Problem details: Write out the listing in full, matching it word for word.

Data for review:
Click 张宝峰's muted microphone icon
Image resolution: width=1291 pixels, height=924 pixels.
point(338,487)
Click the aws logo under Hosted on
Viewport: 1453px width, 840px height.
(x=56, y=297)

Expected output:
Click 张宝峰's muted microphone icon
Image resolution: width=1291 pixels, height=924 pixels.
point(338,487)
Click the aws logo under Hosted on
Viewport: 1453px width, 840px height.
(x=56, y=297)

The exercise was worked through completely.